“Music is the mediator between the spiritual and the sensual life.” -Ludwig Van Beethoven
Goosebumps, chills down the spine, a rapid pulse – all are subconscious reactions we feel after listening to quality, tear-jerking ballads. Emotionally intense music stimulates the reward center of our brain and makes our bodies produce dopamine (the ‘love hormone.’) It’s the same feeling we get from food, drugs—and sex. The more intense the emotions elicited, the more dopamine is released.
Teams of psychologists have recently deconstructed our favorite songs to explain exactly which features produce the strongest emotional reactions. The results were surprisingly mathematical–and surprisingly applicable to relationships. See why music may actually be the best indicator of what works in a relationship—and what does not.
Lean on Me
Twenty years ago, Dr. John Sloboda dissected 20 ballads to understand why we react so strongly to them. The answer, he found, had to do with one musical ornament: the appoggiatura.
Essentially, an appoggiatura (derived from the Italian word, “to lean”) is a suspension of one note that clashes with the underlining melody.
“This creates tension in the listener,” British psychologist Martin Guhn recently told the Wall Street Journal. “When the notes return to the anticipated melody, the tension resolves, and it feels good.”
Guhn spearheaded a separate study in 2007, which analyzed why certain passages of music had the highest “chill” factor. His team discovered that people respond to the following four dimensions.
- Songs that begin softly and suddenly become louder.
- Songs that feature the unexpected entrance of a new voice
- Unexpected deviations in the melody.
- Sudden expansion of frequencies (adding another octave, for example.)
Good examples include “Someone Like You and “Without You.”
The four attributes listed above may not only explain why we fall in love with songs—they also explain how to we fall in love in general.

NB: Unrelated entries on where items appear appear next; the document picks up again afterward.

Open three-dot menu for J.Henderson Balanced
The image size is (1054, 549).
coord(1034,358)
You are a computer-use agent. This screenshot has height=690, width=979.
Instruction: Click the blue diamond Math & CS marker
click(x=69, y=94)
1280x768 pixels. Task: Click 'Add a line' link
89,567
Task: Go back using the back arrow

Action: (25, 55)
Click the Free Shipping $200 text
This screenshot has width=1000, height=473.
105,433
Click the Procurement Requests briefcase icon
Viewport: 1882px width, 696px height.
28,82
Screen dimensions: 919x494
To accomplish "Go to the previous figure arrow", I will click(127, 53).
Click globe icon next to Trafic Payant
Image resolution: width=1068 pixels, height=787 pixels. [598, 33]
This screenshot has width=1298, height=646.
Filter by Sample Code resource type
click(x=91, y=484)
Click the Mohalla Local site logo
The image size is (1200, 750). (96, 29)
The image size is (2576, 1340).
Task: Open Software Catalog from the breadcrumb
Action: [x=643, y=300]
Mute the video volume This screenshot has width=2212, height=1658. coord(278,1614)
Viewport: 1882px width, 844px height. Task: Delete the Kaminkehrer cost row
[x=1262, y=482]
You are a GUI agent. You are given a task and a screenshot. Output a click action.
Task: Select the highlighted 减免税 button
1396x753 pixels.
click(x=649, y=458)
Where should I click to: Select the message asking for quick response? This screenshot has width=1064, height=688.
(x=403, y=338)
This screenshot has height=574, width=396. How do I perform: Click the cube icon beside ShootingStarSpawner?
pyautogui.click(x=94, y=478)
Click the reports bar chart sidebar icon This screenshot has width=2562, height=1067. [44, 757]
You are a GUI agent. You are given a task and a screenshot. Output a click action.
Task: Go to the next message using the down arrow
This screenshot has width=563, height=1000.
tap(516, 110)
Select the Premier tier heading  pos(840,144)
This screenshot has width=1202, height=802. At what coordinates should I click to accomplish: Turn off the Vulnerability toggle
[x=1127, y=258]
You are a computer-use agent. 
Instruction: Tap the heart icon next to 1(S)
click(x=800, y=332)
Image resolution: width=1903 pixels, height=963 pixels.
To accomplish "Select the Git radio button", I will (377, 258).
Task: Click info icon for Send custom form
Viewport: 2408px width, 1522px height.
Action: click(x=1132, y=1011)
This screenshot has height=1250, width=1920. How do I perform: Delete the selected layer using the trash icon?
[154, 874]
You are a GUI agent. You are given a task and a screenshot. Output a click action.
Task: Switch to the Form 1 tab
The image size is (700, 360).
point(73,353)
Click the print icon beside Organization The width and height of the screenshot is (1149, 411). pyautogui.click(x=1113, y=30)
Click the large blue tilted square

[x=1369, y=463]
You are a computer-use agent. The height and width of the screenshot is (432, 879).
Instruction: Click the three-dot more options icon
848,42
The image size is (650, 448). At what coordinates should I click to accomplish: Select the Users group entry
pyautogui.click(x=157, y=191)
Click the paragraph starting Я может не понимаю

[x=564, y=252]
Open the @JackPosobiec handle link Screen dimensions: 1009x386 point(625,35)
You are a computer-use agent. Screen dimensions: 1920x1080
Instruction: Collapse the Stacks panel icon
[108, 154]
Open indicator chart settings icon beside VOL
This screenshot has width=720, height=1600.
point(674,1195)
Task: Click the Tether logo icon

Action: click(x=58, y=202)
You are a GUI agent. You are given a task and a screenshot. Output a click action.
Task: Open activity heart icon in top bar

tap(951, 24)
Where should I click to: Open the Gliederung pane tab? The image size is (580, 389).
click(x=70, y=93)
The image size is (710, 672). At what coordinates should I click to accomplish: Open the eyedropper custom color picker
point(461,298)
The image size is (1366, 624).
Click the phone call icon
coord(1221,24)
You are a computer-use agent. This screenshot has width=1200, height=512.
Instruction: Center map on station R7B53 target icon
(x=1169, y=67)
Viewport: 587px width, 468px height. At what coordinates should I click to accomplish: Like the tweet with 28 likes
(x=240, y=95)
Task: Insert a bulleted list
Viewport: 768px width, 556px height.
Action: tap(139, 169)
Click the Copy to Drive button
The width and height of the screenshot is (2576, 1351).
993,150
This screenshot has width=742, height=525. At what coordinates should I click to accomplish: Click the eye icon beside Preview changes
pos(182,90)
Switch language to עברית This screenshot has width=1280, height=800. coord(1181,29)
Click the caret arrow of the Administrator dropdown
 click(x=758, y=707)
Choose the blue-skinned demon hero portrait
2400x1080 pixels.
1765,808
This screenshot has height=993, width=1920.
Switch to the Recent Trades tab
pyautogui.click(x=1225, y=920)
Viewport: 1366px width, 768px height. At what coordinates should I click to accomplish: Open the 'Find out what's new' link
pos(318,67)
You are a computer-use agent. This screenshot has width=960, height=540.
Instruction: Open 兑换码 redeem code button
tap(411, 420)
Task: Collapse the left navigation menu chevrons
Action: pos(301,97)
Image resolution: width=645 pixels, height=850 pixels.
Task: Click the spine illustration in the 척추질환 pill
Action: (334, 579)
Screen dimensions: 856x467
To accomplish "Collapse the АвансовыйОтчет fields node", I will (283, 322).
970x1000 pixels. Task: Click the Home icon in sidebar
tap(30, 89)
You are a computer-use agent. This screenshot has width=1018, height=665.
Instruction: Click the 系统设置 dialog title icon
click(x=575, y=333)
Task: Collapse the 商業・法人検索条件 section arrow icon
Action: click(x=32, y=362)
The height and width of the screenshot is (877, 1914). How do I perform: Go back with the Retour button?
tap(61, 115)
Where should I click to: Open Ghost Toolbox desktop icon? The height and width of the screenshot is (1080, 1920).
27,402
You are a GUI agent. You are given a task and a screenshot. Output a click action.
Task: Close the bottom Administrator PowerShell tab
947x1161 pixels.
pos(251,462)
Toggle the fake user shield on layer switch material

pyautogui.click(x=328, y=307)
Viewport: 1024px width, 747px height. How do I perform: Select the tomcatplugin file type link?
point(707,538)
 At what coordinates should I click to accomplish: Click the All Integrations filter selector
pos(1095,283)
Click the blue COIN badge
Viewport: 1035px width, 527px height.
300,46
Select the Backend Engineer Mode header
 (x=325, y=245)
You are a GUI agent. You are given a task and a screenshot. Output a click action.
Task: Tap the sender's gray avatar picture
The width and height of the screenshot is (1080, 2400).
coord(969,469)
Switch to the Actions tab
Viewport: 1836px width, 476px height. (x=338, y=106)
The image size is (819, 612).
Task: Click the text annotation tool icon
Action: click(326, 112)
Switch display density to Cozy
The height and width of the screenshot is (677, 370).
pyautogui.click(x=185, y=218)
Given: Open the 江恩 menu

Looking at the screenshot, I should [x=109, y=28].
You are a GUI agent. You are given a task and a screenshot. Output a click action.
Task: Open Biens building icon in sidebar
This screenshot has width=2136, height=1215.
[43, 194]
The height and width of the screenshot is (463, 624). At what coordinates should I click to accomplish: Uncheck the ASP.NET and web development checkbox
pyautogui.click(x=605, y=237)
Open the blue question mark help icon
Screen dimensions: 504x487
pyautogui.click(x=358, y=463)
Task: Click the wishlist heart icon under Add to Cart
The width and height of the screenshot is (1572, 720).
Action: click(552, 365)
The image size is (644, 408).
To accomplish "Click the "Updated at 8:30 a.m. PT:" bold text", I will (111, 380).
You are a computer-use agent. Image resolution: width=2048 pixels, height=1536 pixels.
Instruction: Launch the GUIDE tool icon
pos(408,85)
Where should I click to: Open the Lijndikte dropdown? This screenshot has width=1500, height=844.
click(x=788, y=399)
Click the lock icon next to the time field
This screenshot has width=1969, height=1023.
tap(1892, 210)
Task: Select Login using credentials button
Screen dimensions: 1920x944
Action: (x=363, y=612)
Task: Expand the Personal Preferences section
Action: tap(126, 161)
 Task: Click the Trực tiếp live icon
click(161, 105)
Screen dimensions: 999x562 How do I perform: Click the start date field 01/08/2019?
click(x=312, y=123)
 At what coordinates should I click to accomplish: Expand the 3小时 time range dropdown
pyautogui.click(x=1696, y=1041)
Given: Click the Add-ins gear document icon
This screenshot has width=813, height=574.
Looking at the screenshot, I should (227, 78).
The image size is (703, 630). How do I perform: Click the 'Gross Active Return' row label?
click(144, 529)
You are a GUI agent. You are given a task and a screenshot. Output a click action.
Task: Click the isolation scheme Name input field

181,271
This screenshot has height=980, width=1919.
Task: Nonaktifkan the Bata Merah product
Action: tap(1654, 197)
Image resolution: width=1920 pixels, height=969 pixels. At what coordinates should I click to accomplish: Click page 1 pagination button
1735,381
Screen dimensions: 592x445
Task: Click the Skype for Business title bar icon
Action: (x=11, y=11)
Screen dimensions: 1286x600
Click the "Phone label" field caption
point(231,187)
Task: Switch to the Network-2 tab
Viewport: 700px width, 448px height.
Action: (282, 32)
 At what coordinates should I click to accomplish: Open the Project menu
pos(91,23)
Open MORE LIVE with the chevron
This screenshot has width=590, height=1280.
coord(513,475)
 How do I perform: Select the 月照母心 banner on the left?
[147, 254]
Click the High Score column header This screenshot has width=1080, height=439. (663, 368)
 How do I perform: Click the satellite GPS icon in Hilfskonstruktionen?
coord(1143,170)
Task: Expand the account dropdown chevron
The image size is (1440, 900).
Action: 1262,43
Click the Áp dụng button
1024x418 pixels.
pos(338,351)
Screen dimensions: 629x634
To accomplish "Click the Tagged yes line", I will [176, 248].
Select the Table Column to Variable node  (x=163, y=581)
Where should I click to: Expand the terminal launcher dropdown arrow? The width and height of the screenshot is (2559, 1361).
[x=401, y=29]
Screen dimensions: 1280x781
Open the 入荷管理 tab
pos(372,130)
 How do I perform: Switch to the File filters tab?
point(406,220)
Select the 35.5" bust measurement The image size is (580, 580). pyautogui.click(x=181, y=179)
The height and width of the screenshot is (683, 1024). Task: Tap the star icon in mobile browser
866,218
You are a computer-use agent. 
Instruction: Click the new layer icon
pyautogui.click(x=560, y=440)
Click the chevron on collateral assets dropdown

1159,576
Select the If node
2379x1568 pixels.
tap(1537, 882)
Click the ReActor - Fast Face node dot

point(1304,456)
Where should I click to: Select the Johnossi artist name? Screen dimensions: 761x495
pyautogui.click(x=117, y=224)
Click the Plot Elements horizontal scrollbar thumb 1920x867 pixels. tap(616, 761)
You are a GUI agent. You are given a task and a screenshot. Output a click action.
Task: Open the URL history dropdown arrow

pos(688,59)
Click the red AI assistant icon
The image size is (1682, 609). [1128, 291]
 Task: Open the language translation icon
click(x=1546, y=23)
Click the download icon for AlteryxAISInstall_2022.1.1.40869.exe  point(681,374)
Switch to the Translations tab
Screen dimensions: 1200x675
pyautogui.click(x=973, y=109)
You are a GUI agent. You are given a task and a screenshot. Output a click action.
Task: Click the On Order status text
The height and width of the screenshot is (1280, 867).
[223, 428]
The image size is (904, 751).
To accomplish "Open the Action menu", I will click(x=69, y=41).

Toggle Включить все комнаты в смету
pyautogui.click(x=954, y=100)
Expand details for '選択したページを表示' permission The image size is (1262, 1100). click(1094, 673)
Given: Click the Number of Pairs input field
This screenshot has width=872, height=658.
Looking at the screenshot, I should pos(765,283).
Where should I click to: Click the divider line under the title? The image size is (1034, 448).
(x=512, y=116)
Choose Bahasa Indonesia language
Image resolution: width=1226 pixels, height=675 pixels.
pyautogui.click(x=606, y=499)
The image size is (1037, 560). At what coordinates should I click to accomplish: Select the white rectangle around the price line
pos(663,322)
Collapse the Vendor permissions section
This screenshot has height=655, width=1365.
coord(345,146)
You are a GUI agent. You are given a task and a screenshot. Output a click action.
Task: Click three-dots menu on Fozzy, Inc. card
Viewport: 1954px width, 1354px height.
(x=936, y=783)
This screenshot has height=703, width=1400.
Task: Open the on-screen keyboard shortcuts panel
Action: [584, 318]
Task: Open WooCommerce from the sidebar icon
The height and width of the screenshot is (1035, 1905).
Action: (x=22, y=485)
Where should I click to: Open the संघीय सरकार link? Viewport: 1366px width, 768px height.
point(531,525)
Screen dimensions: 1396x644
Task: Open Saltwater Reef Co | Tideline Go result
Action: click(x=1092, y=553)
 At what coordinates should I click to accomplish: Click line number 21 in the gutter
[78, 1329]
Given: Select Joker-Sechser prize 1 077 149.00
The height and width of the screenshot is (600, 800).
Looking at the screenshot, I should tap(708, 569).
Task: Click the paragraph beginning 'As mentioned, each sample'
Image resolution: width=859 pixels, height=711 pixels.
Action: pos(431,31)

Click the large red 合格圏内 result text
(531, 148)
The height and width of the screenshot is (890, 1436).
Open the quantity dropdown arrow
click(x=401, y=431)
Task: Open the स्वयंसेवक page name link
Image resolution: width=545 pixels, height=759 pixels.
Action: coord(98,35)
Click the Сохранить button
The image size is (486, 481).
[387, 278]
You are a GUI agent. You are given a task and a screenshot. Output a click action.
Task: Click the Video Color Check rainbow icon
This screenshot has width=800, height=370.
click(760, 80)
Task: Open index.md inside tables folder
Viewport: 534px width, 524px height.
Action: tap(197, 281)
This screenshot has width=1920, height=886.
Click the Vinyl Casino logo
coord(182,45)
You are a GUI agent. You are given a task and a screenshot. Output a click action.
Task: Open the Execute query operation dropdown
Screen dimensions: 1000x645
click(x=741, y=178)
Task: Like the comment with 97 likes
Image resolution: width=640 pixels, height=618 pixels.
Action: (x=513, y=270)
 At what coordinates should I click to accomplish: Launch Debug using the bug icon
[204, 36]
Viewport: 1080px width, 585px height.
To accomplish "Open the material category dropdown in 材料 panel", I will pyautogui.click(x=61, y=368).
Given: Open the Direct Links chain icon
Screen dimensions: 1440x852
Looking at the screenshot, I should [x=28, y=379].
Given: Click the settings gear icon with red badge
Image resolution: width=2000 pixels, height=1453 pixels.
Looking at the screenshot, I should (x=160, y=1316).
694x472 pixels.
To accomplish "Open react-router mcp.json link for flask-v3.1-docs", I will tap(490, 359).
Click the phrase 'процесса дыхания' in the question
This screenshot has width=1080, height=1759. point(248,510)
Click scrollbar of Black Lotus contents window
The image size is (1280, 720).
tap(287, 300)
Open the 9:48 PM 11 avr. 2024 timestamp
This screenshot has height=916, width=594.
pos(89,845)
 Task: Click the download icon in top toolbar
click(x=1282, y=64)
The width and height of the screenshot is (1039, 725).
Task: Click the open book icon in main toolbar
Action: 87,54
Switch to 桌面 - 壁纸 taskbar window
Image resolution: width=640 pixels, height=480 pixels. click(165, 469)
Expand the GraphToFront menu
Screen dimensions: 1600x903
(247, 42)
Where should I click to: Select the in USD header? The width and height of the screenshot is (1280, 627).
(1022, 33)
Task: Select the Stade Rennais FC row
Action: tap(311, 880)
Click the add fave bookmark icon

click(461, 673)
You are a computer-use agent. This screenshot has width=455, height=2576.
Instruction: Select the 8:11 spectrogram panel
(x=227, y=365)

Humans respond to gradual escalations of intensity and deviations from the norm. The success of love ballads (and relationships) boils down to one, crucial feature: the element of surprise.
The Surprise Theory
We fall in love with unexpectedness. In Psychology Today, Harry Beckwith notes how Over The Rainbow has a brilliant, unforeseen octave leap at its opening; The Rolling Stones’ Tears Go By surprises us with its classical violins; Stevie Wonder’s Superstition uses only black keys to give a new, unprecedented sound.
The surprise factor in music is not new; classical composers have known about that trick for hundreds of years. Many began their compositions with the tonic chord (think: Mozart), orienting the listener with a stable, solid beginning. The rest of the piece launches into a progression away from the tonic, leaving the listener to constantly wonder how the piece will return to its tonic root.
The mystery of music is part of the reason we love it so much – as Sloboda wrote: “As in any love affair, it is the sense of never-ending discovery which gives impetus to the love.”
How to Become a Love Song
If a song can be engineered to produce a near-Pavlovian response in a listener, the question becomes: how can you make yourself elicit the same response?
The studies above teach us that our brain likes surprises. If a song is entirely predictable, we lose interest. Likewise, if a relationship descends into mundane, repetitious patterns, neither person is taking advantage of all the reward centers the brain has to offer.
This isn’t to say we should seek conflict, or construct confusing mind games to spice up a relationship. Surprises can be small – two concert tickets, or a note on the bathroom mirror.
It’s important to note that in successful tear-jerking songs, the appoggiatura always resolves—and the listener knows that it will resolve. We all seek a paradoxical blend of spontaneity and predictability in our lives. While variations, suspense, and some degree of intrigue are necessary to hold our attention, at the end of the day, we still want to know that we’re returning to a safe, stable place.
Balancing spontaneity with stability? Maybe that’s the way to make sure that someone will always love you.